[Dataset excerpt]
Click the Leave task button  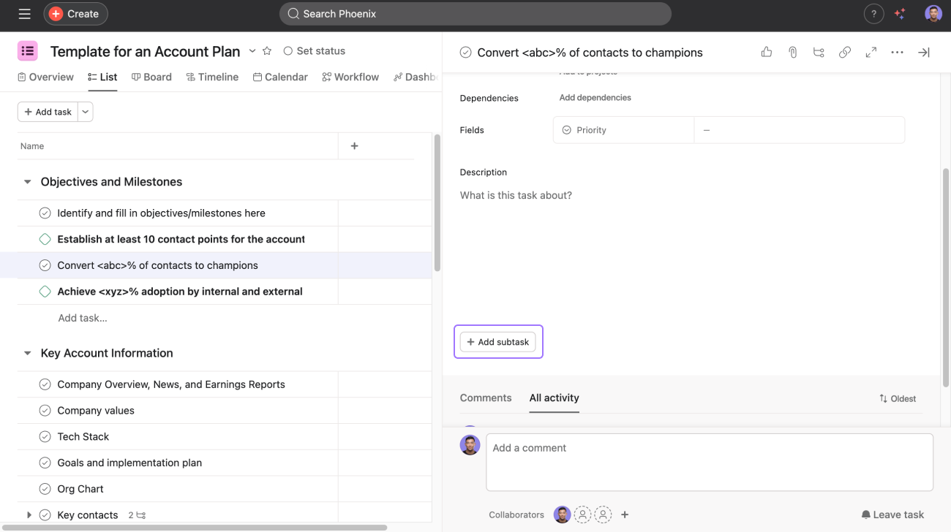[x=892, y=514]
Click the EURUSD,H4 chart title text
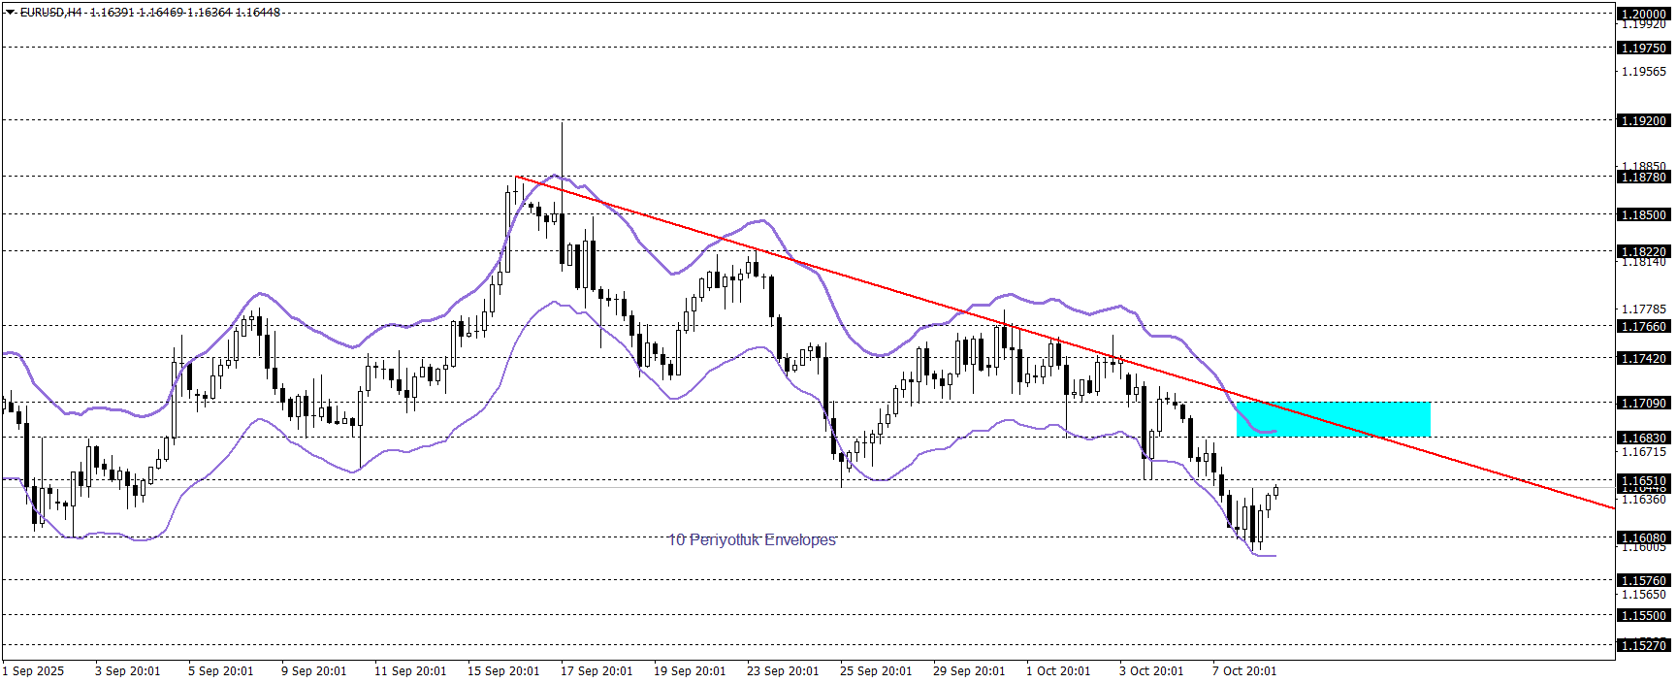Image resolution: width=1677 pixels, height=683 pixels. click(50, 13)
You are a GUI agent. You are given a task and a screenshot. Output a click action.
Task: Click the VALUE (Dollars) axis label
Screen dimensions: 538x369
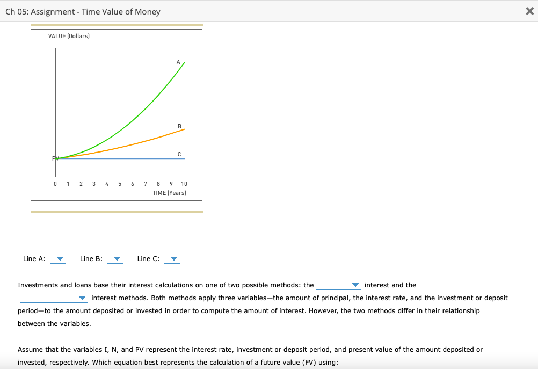coord(69,36)
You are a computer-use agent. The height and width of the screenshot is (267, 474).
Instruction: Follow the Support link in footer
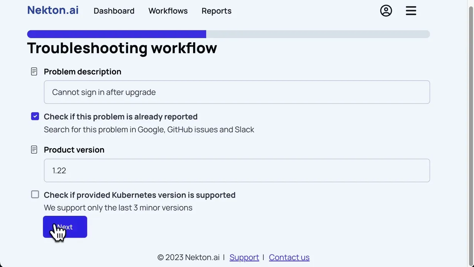coord(244,257)
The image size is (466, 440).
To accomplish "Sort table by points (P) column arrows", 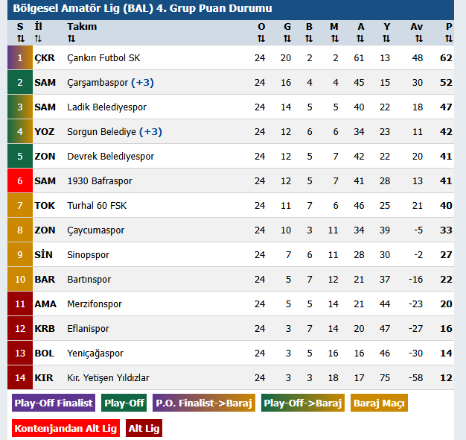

→ **Stated task**
Arrange the lines of the records as a JSON list of strings, one string per line and no blank lines, starting at the line that contains "Click the EURUSD,H4 chart title text" and ending at the end of the records. Leave the pictures out of the answer.

→ **Response to this task**
[
  "Click the EURUSD,H4 chart title text",
  "Image resolution: width=1677 pixels, height=683 pixels. click(50, 13)",
  "You are a GUI agent. You are given a task and a screenshot. Output a click action.",
  "Task: Click the VALUE (Dollars) axis label",
  "Screen dimensions: 538x369",
  "coord(69,36)",
  "You are a computer-use agent. The height and width of the screenshot is (267, 474).",
  "Instruction: Follow the Support link in footer",
  "coord(244,257)",
  "The image size is (466, 440).",
  "To accomplish \"Sort table by points (P) column arrows\", "
]